* [Work request]
Starting at the line below holding "Task: Open 详细 link in the row ending 77" and stopping at the line holding "Click the Invoke-Pester function name", print every line exactly, both ends included, and leave the rest out.

* [The data]

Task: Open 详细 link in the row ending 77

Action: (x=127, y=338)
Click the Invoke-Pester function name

* * *

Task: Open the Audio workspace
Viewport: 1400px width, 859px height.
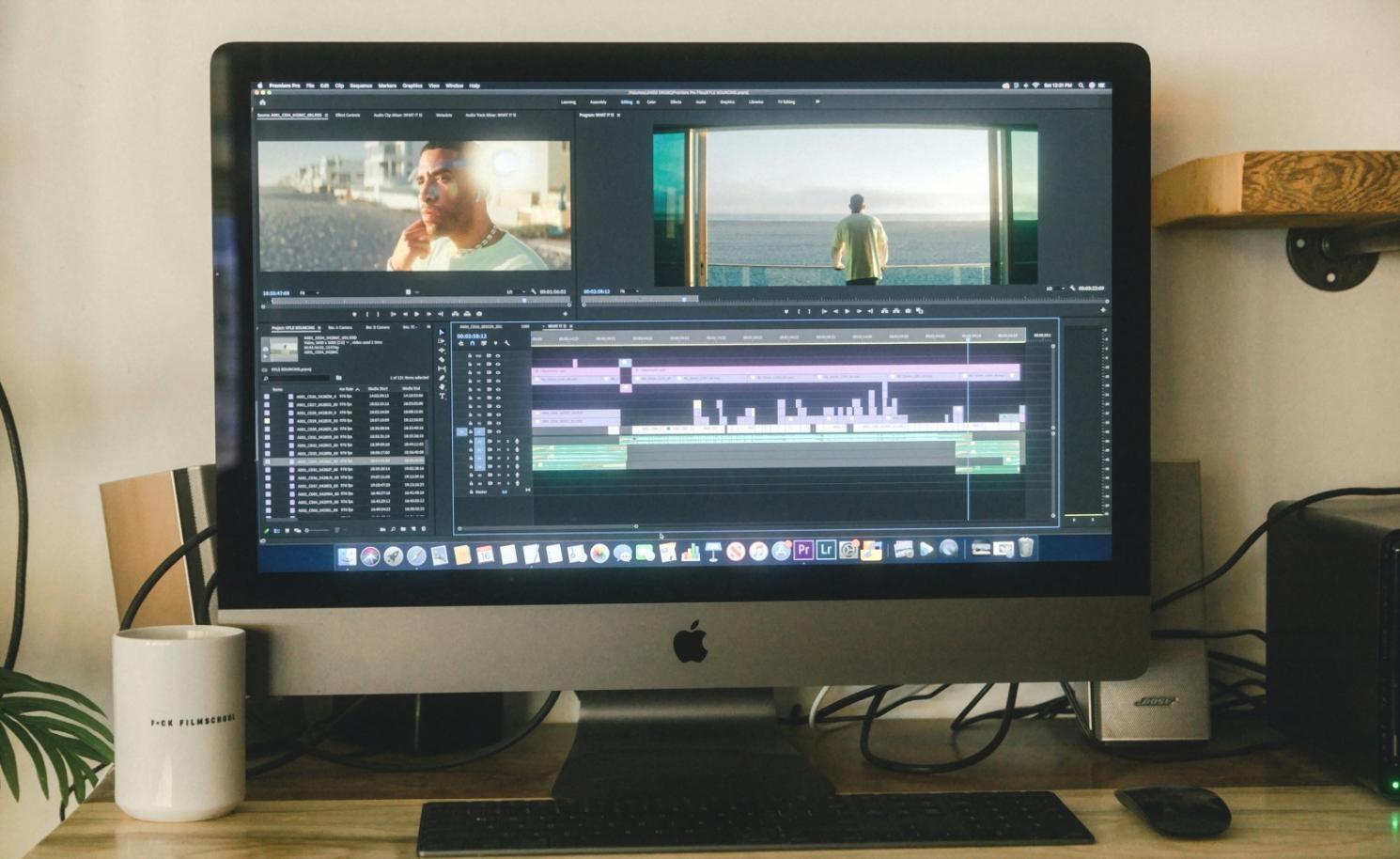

* [Result of the task]
Task: Open 详细 link in the row ending 77

Action: (x=127, y=338)
Click the Invoke-Pester function name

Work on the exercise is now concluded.